Unfortunately, it’s not quite that simple.

The reality is there are countless other ways that we in Michigan could pay to fix our roads. However, unless 56 members of the House of Representatives and 20 members of the Senate vote in favor of a proposal, it’s just an idea or a wish, not a plan. For the last 18 years, since the last gas tax increase in 1997, there has been only one real road-funding bill that has made it through both the House and Senate and landed on Gov. Rick Snyder’s desk. That’s Prop 1.

For better or for worse, this is the democratic process in action. These are the legislators we elected. And each is making what he or she believes is the best decisions given the situation.

And, yet, they simply have not been able to agree on any road funding plan other than Prop 1. That means there is no bill sitting in Lansing waiting to be signed by the governor if Prop 1 fails. Nor is there likely to be one any time soon.
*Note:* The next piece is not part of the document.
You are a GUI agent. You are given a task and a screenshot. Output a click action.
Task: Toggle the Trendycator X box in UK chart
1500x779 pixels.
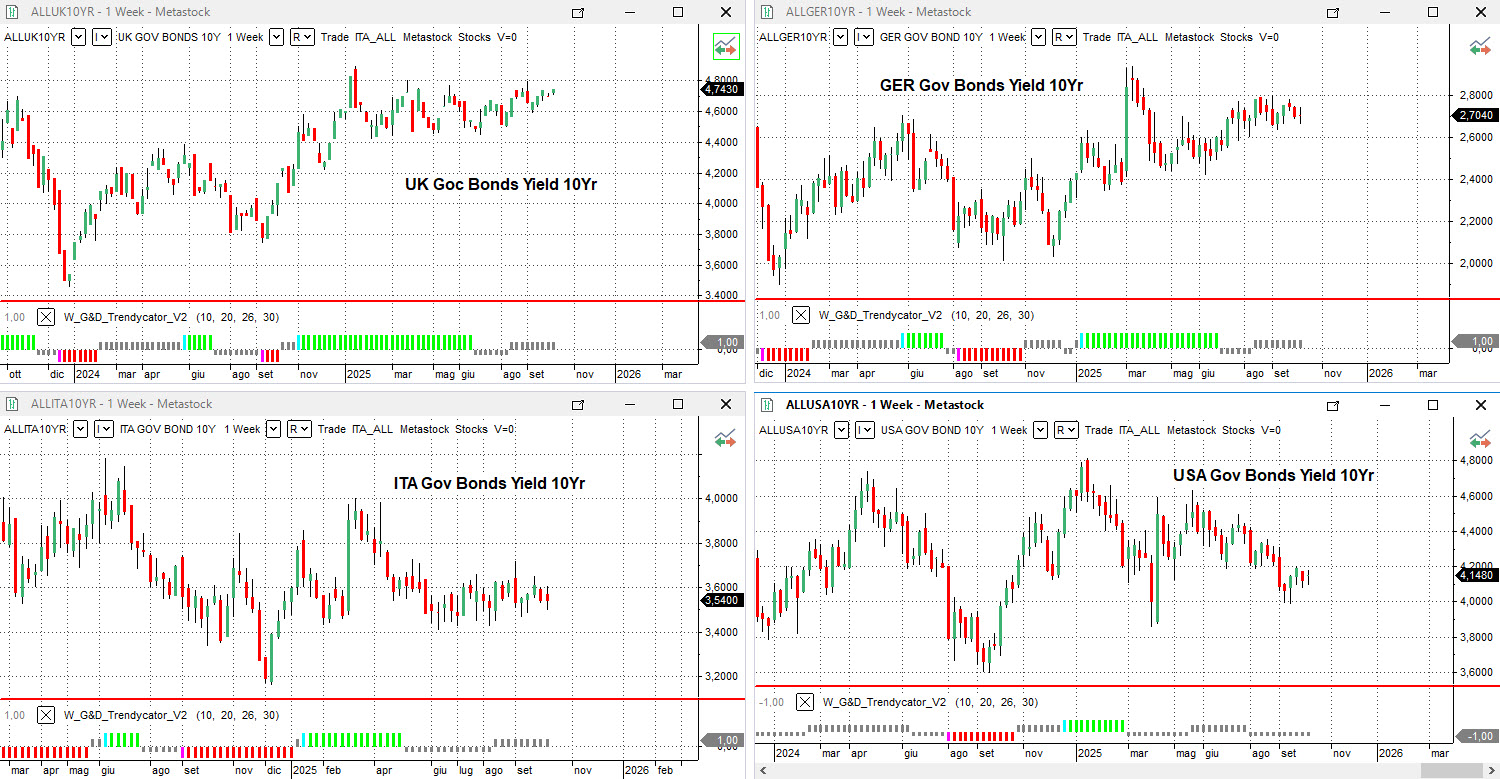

If it were easy to pass a road-funding bill, the Legislature would have done it over the last couple of years. Nor is there any agreement on which of the numerous alternative road-funding plans is best. In the past, that lack of agreement has repeatedly meant that nothing got done on the issue.

If you are expecting the Legislature to jump into action to enact a plan B proposal if Prop 1 fails, I suspect you may be waiting a lot longer than you think. In the meantime, our roads will continue to deteriorate and the cost to repair them will go up.

Prop. 1 may not be perfect, but it will ensure Michigan’s roads are repaired and that the cost to do so does not continue to grow and get pushed onto the next generation.

So, when someone tells you about a plan B, ask them which legislators support it and then do the math: If they don’t have a majority in both chambers, they don’t have a plan. They have a wish.

Dennis G. Kolar is managing director of the Road Commission for Oakland County.